The effect had been miraculous. The captain—what was his name? Yes, Chariot, Chariot—Captain Chariot had been specially complimentary on the subject of the whipped cream and the cigars. Then he asked to see the other members of the family, and Mlle. Malo told him there were only two—two old women! “He made a face at that, and said all the same he should like to meet them; and she answered: ‘One is your hostess, the Comtesse de Réchamp, who is ill in bed’—for my poor daughter-in-law was lying in bed paralyzed with rheumatism—‘and the other her mother-in-law, a very old lady who never leaves her room.’”
“But aren’t there any men in the family?” he had then asked; and she had said: “Oh yes—two. The Comte de Réchamp and his son.”
“And where are they?”
“In England. Monsieur de Réchamp went a month ago to take his son on a trip.”
The officer said: “I was told they were here to-day”; and Mlle. Malo replied: “You had better have the house searched and satisfy yourself.”
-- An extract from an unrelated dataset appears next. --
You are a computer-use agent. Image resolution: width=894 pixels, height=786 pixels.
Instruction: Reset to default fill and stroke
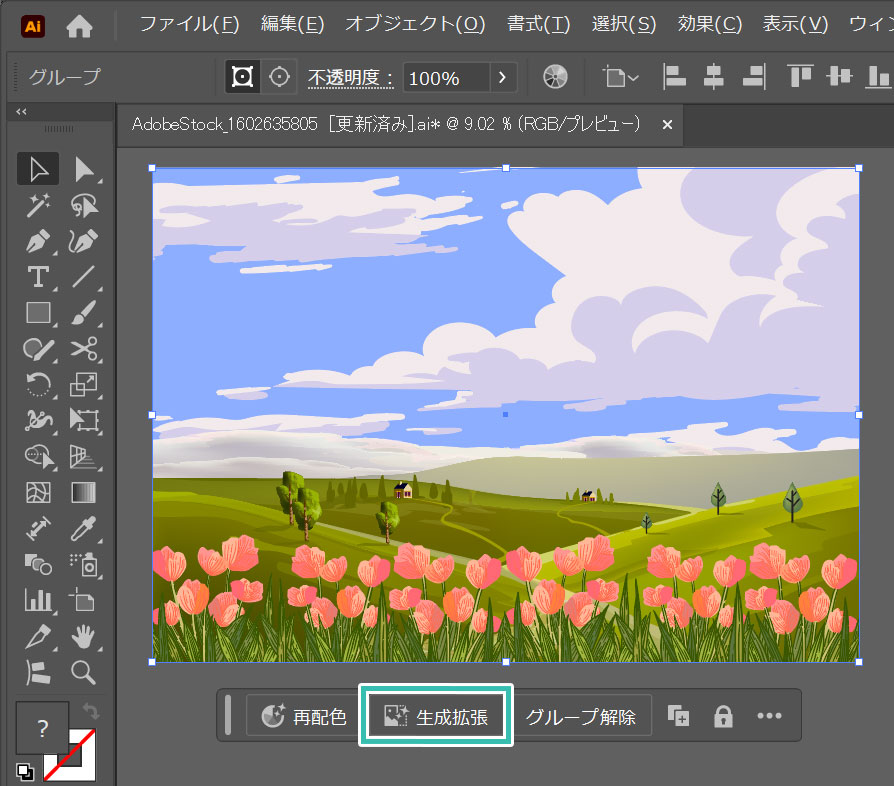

He laughed and said: “The idea had occurred to me.” She laughed also, and sitting down at the piano struck a few chords. Captain Chariot, who had his foot on the threshold, turned back—Simone had described the scene to her grandmother afterward. “Some of the brutes, it seems, are musical,” the old lady explained; “and this was one of them. While he was listening, some soldiers appeared in the court carrying another who seemed to be wounded. It turned out afterward that he’d been climbing a garden wall after fruit, and cut himself on the broken glass at the top; but the blood was enough—they raised the usual dreadful outcry about an ambush, and a lieutenant clattered into the room where Mlle. Malo sat playing Stravinsky.” The old lady paused for her effect, and I was conscious of giving her all she wanted.